DOI: 10.36347/sjet

Pages: 750-756

Telecommunications operators face escalating vendor risk complexity driven by network criticality, regulatory pre17ssures, and supply chain vulnerabilities. Existing vendor risk frameworks lack integration of governance standards (COBIT) with systematic risk management (ISO 31000) and security controls (ISO 27001), while quantification remains ad hoc. This study develops and validates a COBIT-ISO hybrid model for quantifying vendor risk in telecommunications through a mixed-methods approach combining expert-driven framework integration with Analytic Hierarchy Process (AHP)-based quantification. An expert panel (n=10) validated the integration of COBIT processes (APO10, MEA03) with ISO 31000 risk management and ISO 27001 security controls, identifying five critical risk dimensions: financial, operational, security/compliance, technology, and strategic/relationship.
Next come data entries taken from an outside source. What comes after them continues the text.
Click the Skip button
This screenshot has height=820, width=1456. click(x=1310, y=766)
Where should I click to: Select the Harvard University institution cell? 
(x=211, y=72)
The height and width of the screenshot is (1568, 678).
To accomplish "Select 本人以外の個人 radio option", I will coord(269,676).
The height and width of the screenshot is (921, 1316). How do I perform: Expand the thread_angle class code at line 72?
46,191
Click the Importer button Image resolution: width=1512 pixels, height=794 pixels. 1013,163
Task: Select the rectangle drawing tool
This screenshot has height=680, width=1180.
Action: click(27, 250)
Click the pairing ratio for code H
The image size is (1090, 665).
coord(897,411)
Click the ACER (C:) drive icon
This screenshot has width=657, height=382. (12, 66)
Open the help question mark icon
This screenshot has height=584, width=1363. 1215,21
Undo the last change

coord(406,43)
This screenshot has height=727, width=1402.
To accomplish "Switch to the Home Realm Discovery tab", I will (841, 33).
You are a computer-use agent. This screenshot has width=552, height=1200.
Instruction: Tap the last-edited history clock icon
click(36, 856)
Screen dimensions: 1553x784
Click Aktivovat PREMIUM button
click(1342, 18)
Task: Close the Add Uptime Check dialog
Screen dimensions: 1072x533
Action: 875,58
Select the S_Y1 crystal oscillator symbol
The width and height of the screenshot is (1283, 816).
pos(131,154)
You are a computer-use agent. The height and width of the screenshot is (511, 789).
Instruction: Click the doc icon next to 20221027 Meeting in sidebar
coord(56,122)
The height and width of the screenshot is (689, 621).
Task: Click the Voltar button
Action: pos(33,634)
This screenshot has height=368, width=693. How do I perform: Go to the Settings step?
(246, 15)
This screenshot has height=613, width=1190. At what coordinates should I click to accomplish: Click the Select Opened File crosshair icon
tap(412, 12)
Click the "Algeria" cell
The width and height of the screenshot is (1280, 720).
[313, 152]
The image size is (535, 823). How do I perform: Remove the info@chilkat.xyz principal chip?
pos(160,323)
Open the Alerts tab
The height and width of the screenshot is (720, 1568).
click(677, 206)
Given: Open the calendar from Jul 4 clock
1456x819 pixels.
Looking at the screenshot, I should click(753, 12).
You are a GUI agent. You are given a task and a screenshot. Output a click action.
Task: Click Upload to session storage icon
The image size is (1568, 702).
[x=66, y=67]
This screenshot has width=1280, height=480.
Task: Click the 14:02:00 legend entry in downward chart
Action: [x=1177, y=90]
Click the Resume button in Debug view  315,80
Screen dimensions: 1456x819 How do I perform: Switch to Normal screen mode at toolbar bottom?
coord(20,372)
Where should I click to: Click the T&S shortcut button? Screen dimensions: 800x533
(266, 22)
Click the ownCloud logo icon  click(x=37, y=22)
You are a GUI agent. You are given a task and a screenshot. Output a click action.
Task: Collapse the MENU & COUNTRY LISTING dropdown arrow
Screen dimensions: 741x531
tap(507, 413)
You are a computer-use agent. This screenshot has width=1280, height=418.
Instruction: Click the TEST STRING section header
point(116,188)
AHP weight elicitation across 18 risk factors enabled composite risk scoring applied to five telecommunications vendors, demonstrating discriminant validity (F=12.34, p<0.001) and strong face validity (ρ=0.89). The hybrid framework provides the first systematic integration of COBIT-ISO for vendor risk quantification in telecoms, offering practitioners an actionable measurement tool while advancing IT governance theory to inter-organizational risk contexts.